Neural Networks for Semantic Gaze Analysis in XR Settings
This addresses the problem of economic use of eye-tracking data in VR/AR settings for researchers and developers, though it appears incremental as it builds on existing object recognition techniques.
The paper tackles the resource-intensive task of semantic gaze analysis in interactive 3D XR scenes by presenting a novel approach that uses CNNs trained on synthetic data to minimize annotation time and information needed for volumes of interest, showing it can compete with state-of-the-art methods without relying on markers or preexisting databases.

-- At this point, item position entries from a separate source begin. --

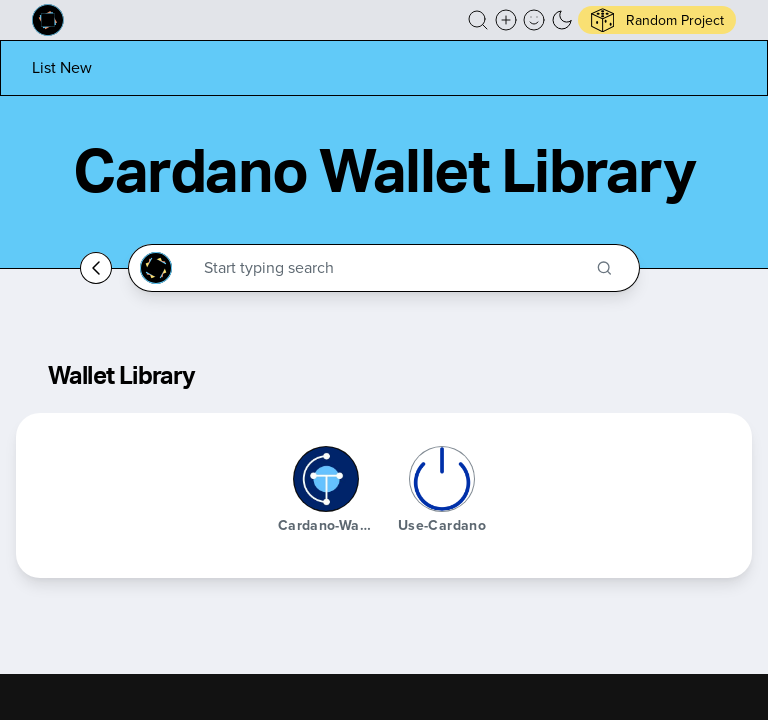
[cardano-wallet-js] (326, 479)
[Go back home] (96, 268)
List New (62, 67)
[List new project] (62, 67)
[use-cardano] (442, 479)
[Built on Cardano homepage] (48, 20)
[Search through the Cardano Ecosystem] (392, 268)
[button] (478, 20)
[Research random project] (657, 20)
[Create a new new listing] (506, 20)
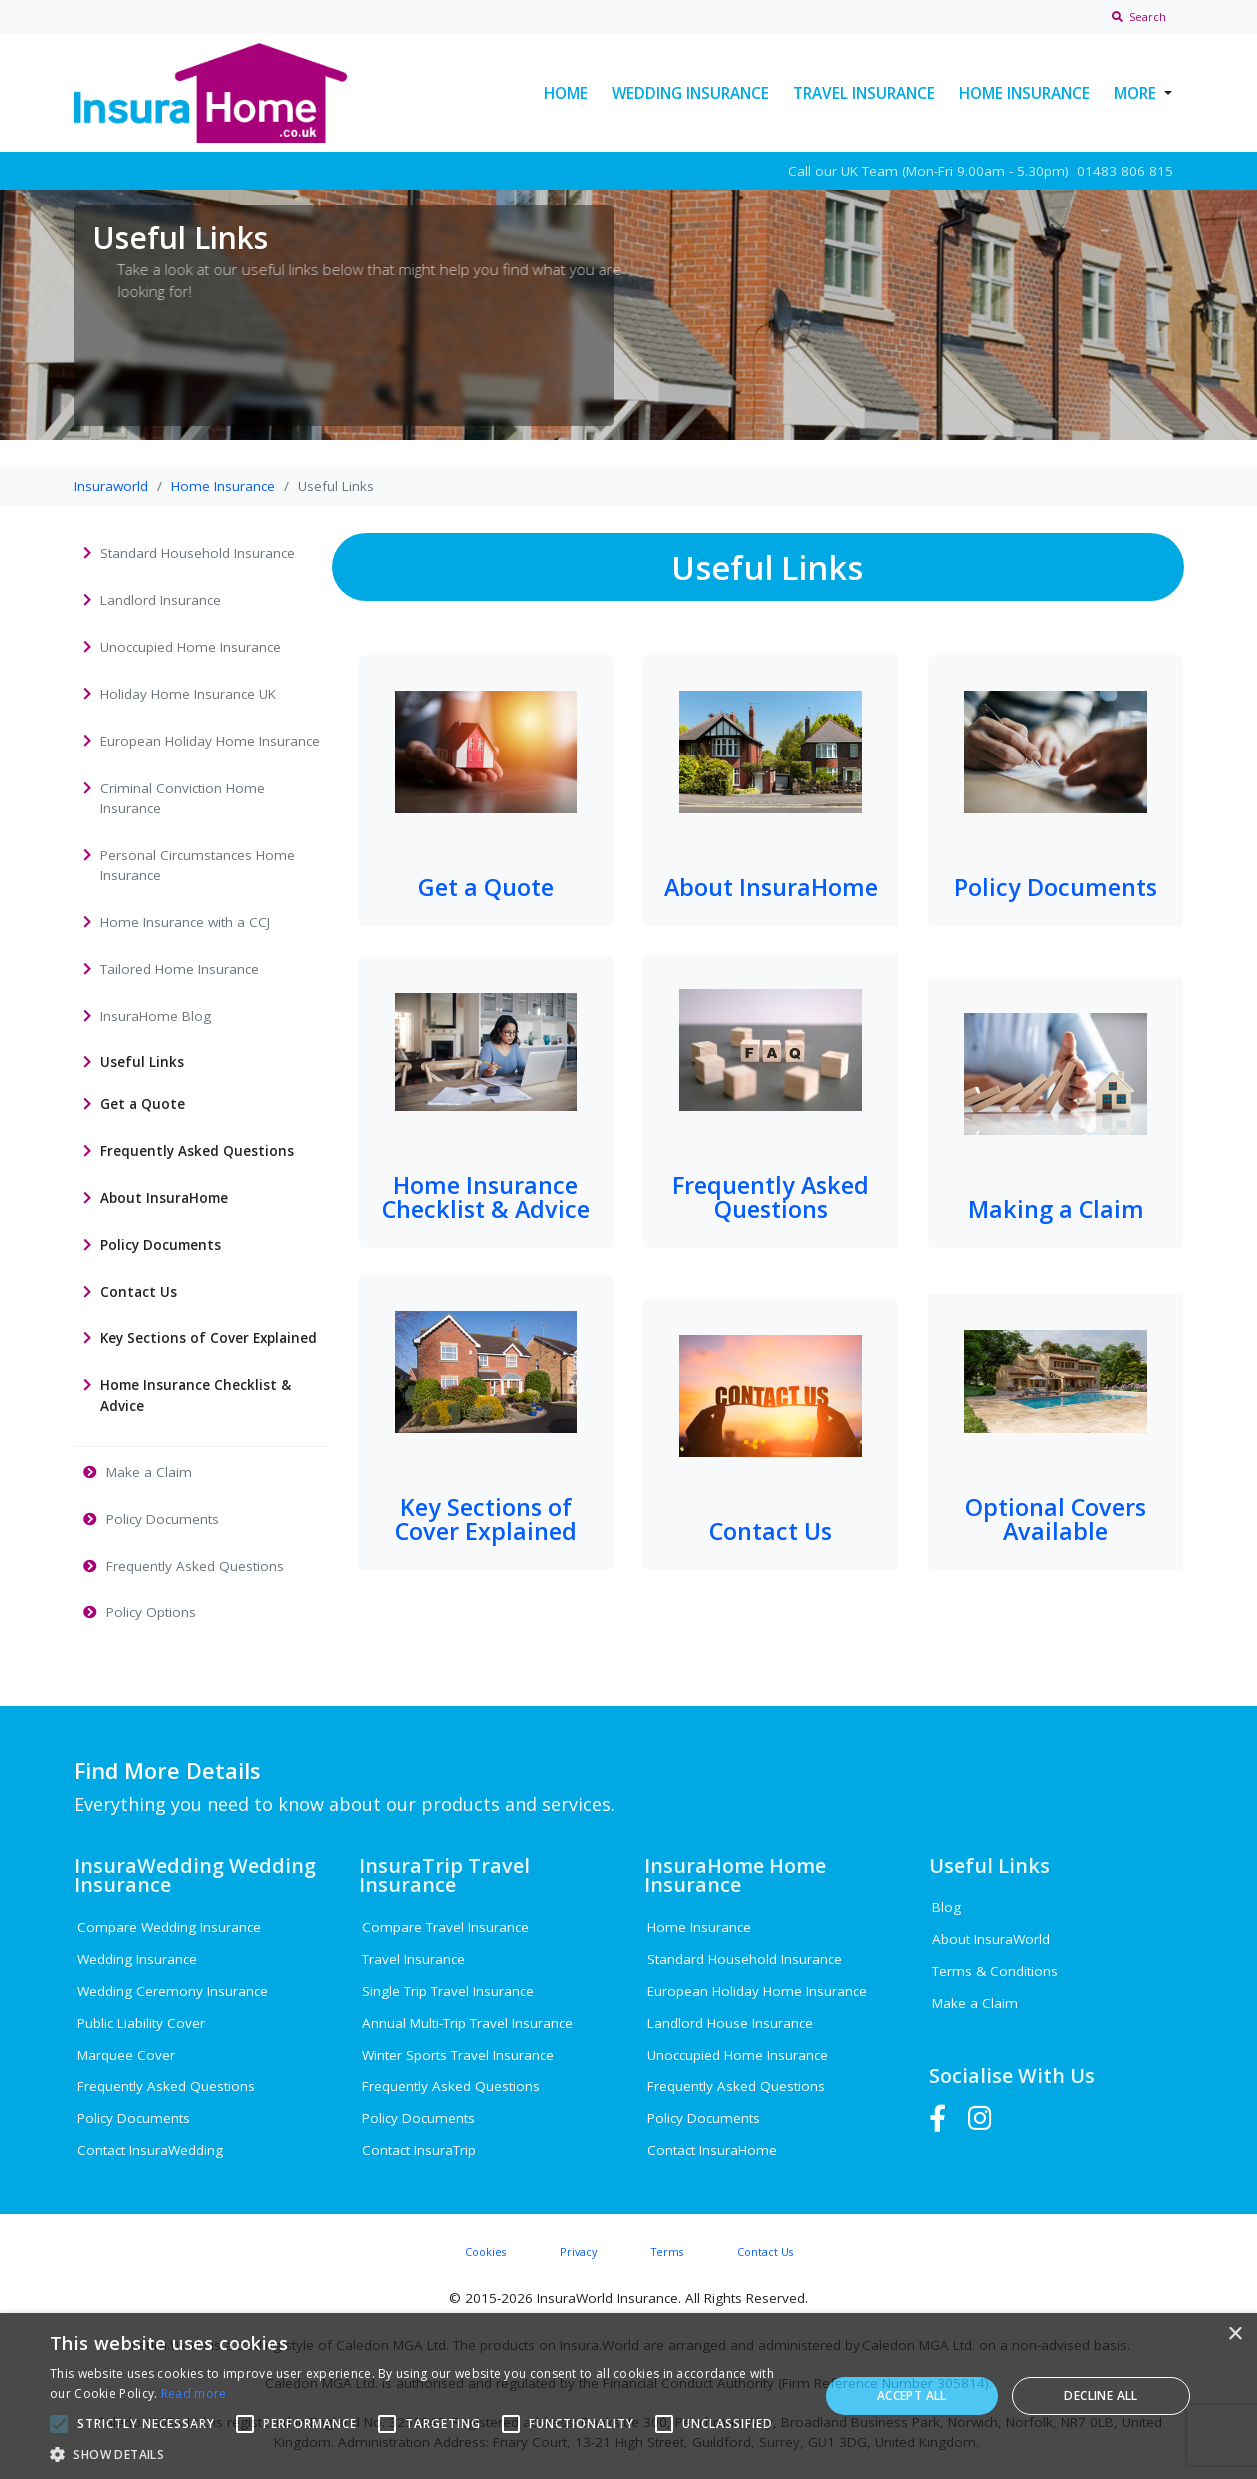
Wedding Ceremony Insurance (172, 1991)
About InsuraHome (771, 887)
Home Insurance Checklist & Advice (486, 1196)
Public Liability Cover (141, 2023)
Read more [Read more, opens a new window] (194, 2393)
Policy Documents (1055, 887)
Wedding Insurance (690, 93)
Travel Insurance (864, 93)
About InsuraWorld (991, 1939)
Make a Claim (975, 2003)
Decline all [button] (1100, 2395)
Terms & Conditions (995, 1971)
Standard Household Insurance (744, 1959)
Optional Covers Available (1055, 1518)
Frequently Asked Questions (770, 1196)
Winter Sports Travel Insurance (458, 2055)
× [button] (1234, 2334)
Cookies (485, 2251)
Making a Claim (1056, 1209)
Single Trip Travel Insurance (448, 1991)
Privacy (578, 2251)
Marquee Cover (126, 2055)
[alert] (628, 2396)
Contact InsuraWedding (150, 2150)
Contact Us (770, 1531)
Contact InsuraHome (712, 2150)
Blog (946, 1907)
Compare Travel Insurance (445, 1927)
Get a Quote (486, 887)
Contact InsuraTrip (419, 2150)
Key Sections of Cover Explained (486, 1518)
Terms (667, 2251)
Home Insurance (1024, 93)
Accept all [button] (912, 2395)
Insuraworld (111, 486)
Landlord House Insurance (730, 2023)
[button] (423, 2454)
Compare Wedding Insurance (169, 1927)
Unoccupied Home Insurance (737, 2055)
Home (566, 93)
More (1135, 93)
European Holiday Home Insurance (757, 1991)
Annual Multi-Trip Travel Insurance (467, 2023)
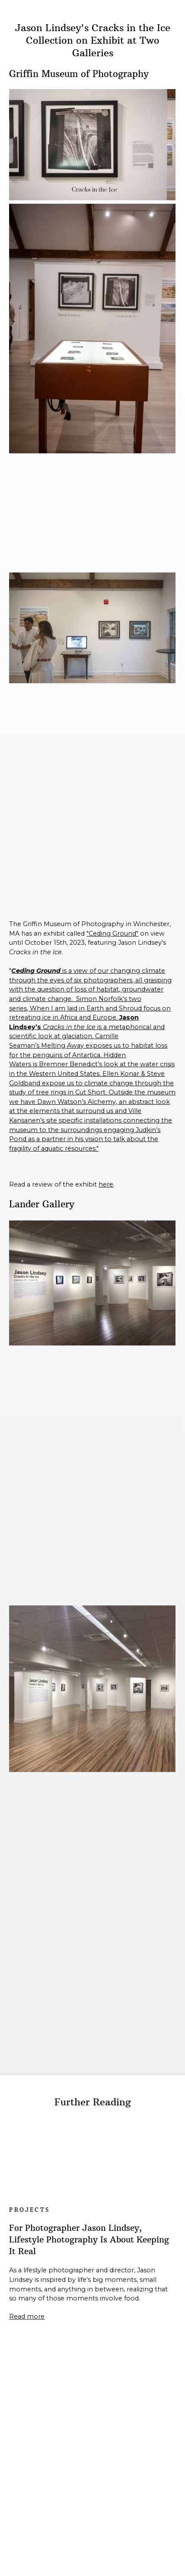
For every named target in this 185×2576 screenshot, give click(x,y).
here (106, 1184)
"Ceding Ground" (112, 933)
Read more (27, 2316)
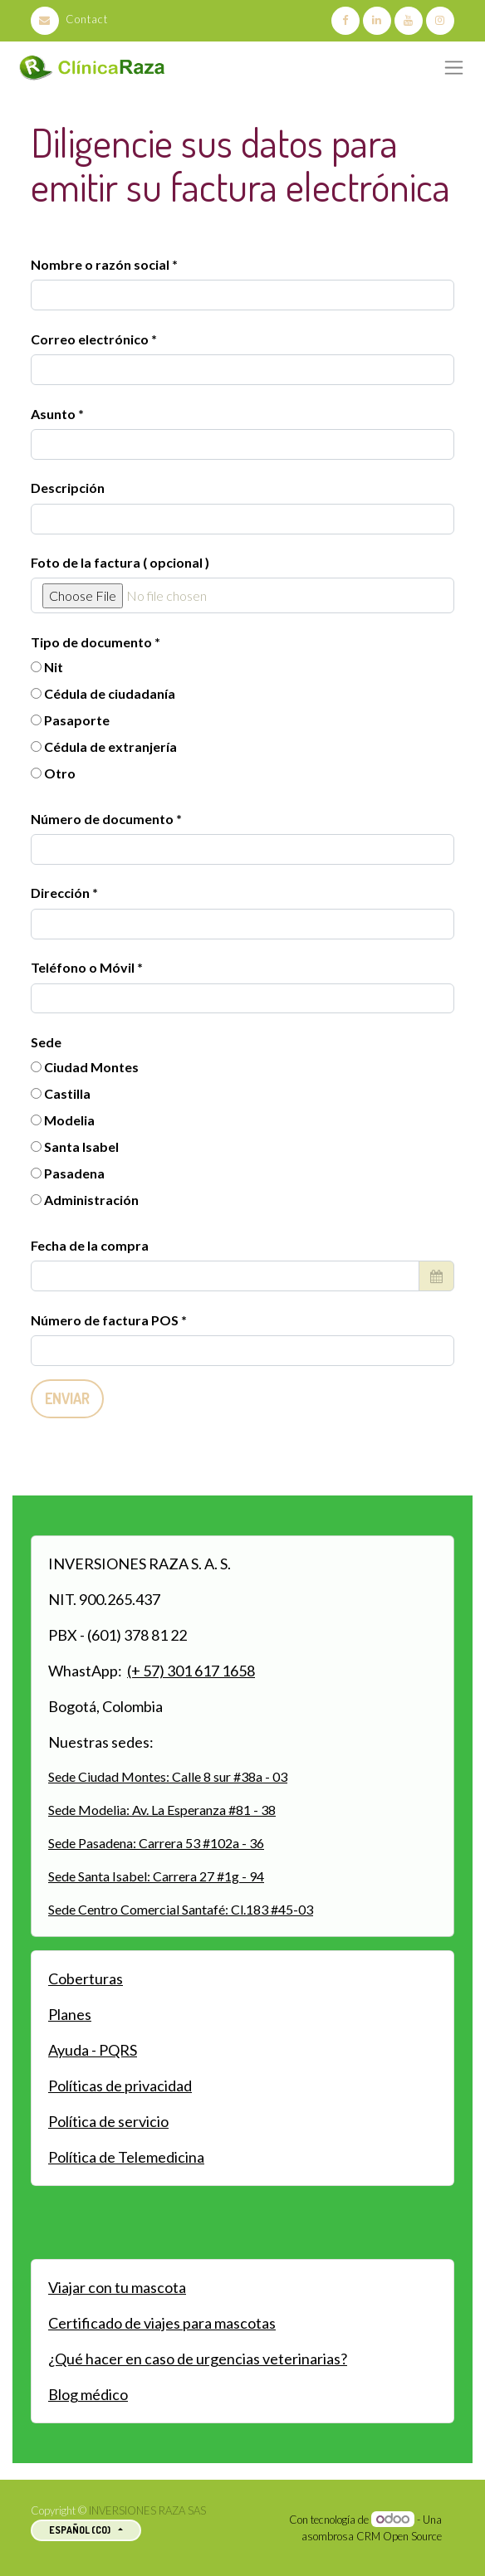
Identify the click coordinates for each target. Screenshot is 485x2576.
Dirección (61, 892)
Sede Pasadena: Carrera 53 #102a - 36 (156, 1843)
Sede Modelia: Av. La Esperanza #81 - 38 (162, 1809)
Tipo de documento (92, 642)
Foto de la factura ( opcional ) (120, 562)
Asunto (53, 414)
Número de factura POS (106, 1320)
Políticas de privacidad (120, 2085)
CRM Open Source (399, 2536)
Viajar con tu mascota (117, 2287)
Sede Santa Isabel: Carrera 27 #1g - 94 (156, 1876)
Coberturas (85, 1978)
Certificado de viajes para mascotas (162, 2323)
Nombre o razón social (100, 264)
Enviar (67, 1398)
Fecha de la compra (90, 1245)
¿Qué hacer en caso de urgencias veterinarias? (197, 2358)
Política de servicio (108, 2121)
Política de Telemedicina (126, 2157)
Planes (69, 2014)
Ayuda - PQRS (92, 2050)
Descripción (68, 487)
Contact (69, 19)
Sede (46, 1042)
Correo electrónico (90, 339)
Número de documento (103, 819)
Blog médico (88, 2394)
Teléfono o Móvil (84, 967)
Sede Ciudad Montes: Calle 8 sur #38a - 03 (167, 1776)
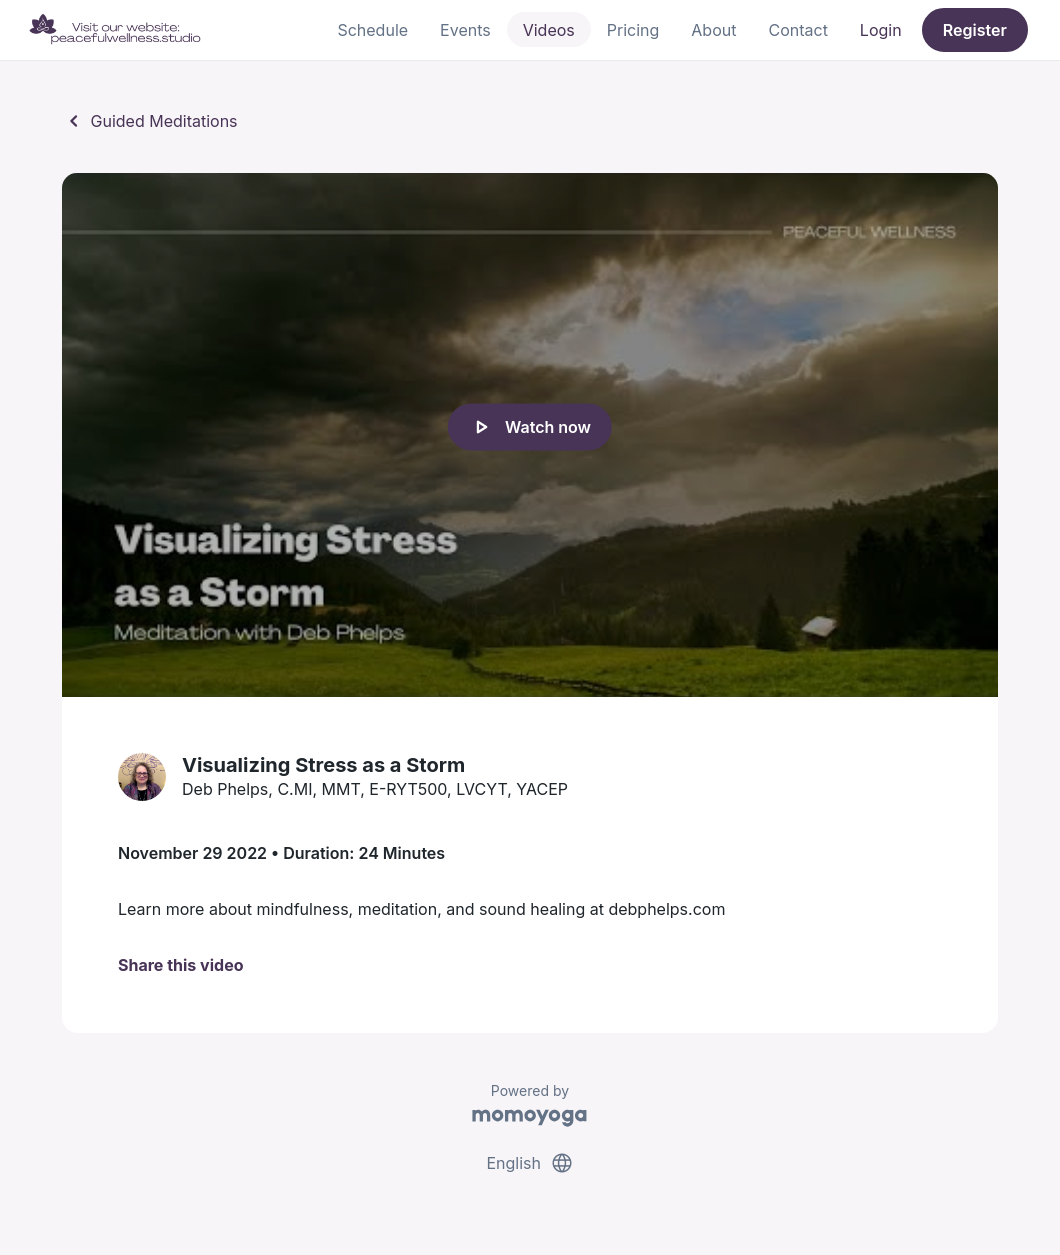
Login (881, 30)
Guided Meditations (150, 121)
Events (465, 30)
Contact (797, 30)
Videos (549, 30)
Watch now (530, 427)
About (713, 30)
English (529, 1163)
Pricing (633, 30)
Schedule (372, 30)
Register (975, 30)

Virtual-reality (VR) and augmented-reality (AR) technology is increasingly combined with eye-tracking. This combination broadens both fields and opens up new areas of application, in which visual perception and related cognitive processes can be studied in interactive but still well controlled settings. However, performing a semantic gaze analysis of eye-tracking data from interactive three-dimensional scenes is a resource-intense task, which so far has been an obstacle to economic use. In this paper we present a novel approach which minimizes time and information necessary to annotate volumes of interest (VOIs) by using techniques from object recognition. To do so, we train convolutional neural networks (CNNs) on synthetic data sets derived from virtual models using image augmentation techniques. We evaluate our method in real and virtual environments, showing that the method can compete with state-of-the-art approaches, while not relying on additional markers or preexisting databases but instead offering cross-platform use.